The third segment is a change-of-pace in a season that has been characterized by full-episode ideas. It’s been a while since Nathan For You did a C-story introduces by a brief interstitial segment between the A and B stories, and Nathan’s Gridlock Rescue concept is the most robust and emotional one yet. Nathan decides to scale up his technique of having two unpaid interns trail his car on a motorcycle so he can quickly jump on the bike instead should he run into some of Los Angeles’ legendary gridlock. The C-story is often the receptacle for Nathan’s more untenable concepts, but Gridlock Rescue is sort-of, kind-of a half-decent idea. If not for the prohibitive insurance issues, Uber could launch a motorcycle service to take advantage of the legality of lane-splitting in California and make a killing. Also, it’s not the sort of thing that can be sold through a cold call, as Nathan’s biker pals Shawn and Laura find out when they knock on a few windows but fail to sell the service.

Nathan’s superpower is his ability to get people genuinely invested in his vision, no matter how glaringly stupid or unworkable it is. Pang, after politely balking at Nathan’s idea, gets enthusiastic about discussing potential features for the child’s play-coffin. He pretty much came up with the ‘60s space-race theme on his own: “It could have little flashlights, little stars that go off at night.” Then he convinces Shawn and Laura Gridlock Rescue is such a good idea, it could be viably pitched to an aggravated motorist with the potential customer thinking they’re being carjacked by Emily Post. “People are so scared, afraid of the unknown,” says Laura, after their sales efforts veer close to physical altercations. Nathan calls them hypocrites after they rebuff his offer to join them for crab legs. But Nathan should really be thankful for all the affection—or at least the lack of palpable repulsion—from Ilandrian. It can’t make up for the childhood trauma he suffered at a Canadian Howard Johnson, but it’s a start.

Stray observations:

  • “If you’re a traveling businessman visiting Pomona, California, chances are you’ll stay at the iconic Hilltop Hotel.” That opening line gives me serious pause. It’s because of the word “iconic,” which is said while the visual is an establishing shot of the not particularly iconic-looking Hilltop Suites. There’s an explanation that works within the show’s comic voice, perhaps that Nathan overinflates the status of the people he helps to make himself feel more important for helping them. But it here it reads a bit sarcastic, and Nathan For You becomes a very different kind of show if it comes across as if Nathan is mocking the businesses themselves.

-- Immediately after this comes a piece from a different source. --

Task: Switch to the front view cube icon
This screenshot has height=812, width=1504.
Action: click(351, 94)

  • They really lucked out with those parents because the name Jurgen is just kind of phonetically hilarious on its own.
  • The “Travel Agent” segment features a fun callback in the form of “Klein’s disease,” the mysterious immunodeficiency disease mentioned in season one’s “Haunted House/The Hunk.”

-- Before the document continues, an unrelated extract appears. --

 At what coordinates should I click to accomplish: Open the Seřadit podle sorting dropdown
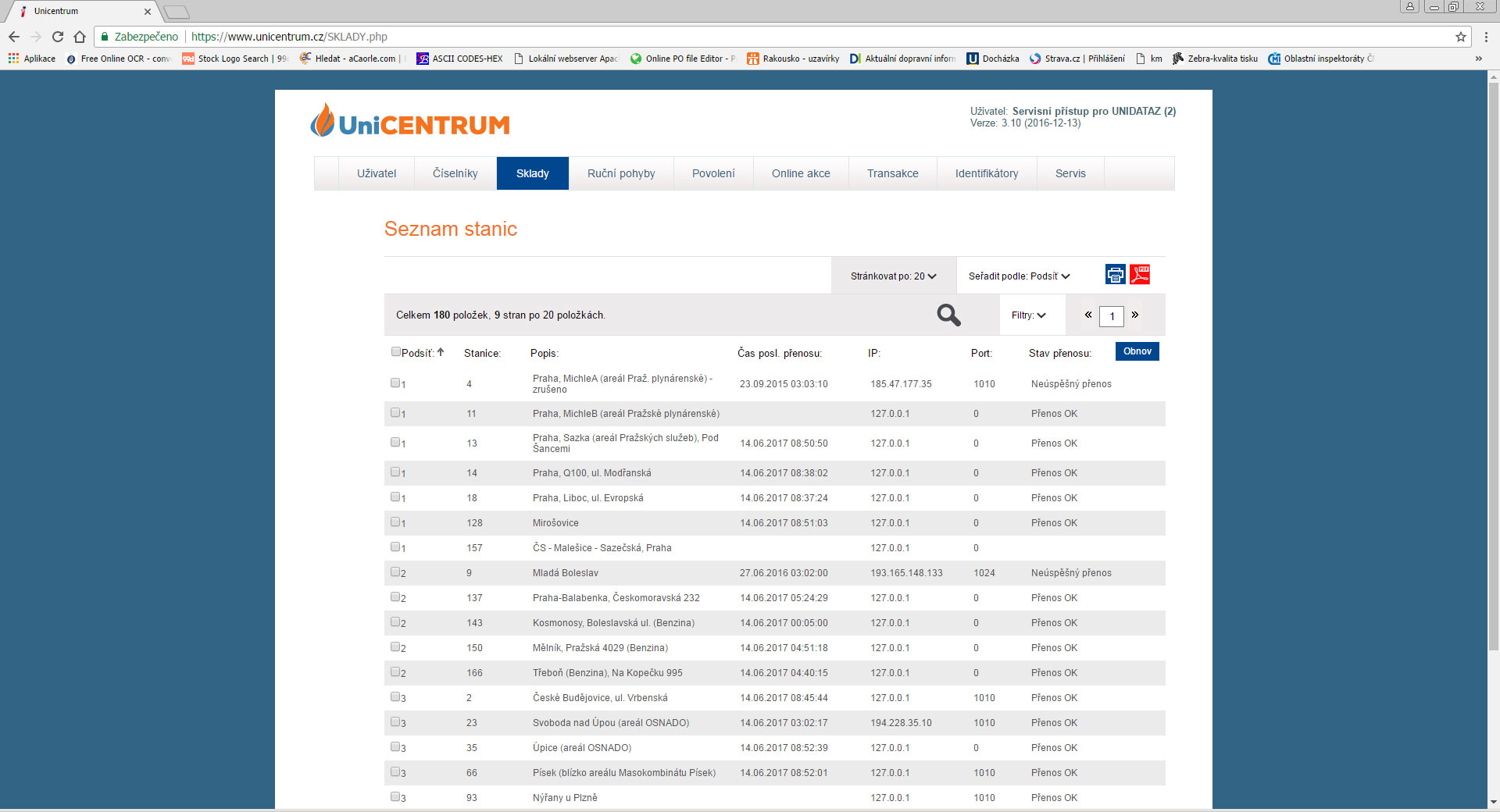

  • If Nathan used lean meats and low-fat cheese in his cadaver, then that makes the Burbank Pizzeria a low-cal Calzone Cal Zone.

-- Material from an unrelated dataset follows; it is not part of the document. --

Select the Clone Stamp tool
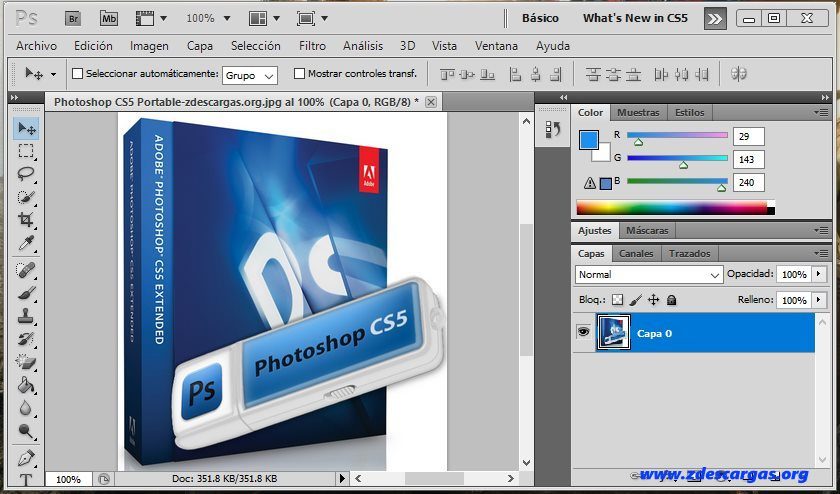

  • I’m always fascinated by who and how Nathan For You credits its “featuring” players. In this episode, the two business owners are credited, along with the seven adult performers in the hotel experiment, but no one else. I assume that has to do with how the releases are executed. (I’m mostly mentioning this because I’m not sure Shawn and Laura spell their names that way.)
  • Let’s pretend none of us have seen the episode and have a caption contest for the featured screen grab. I’ll go first: “No one’s saying our community theater adaptation of Interstellar was perfect, but it was faithful to the story and had a lot of heart.”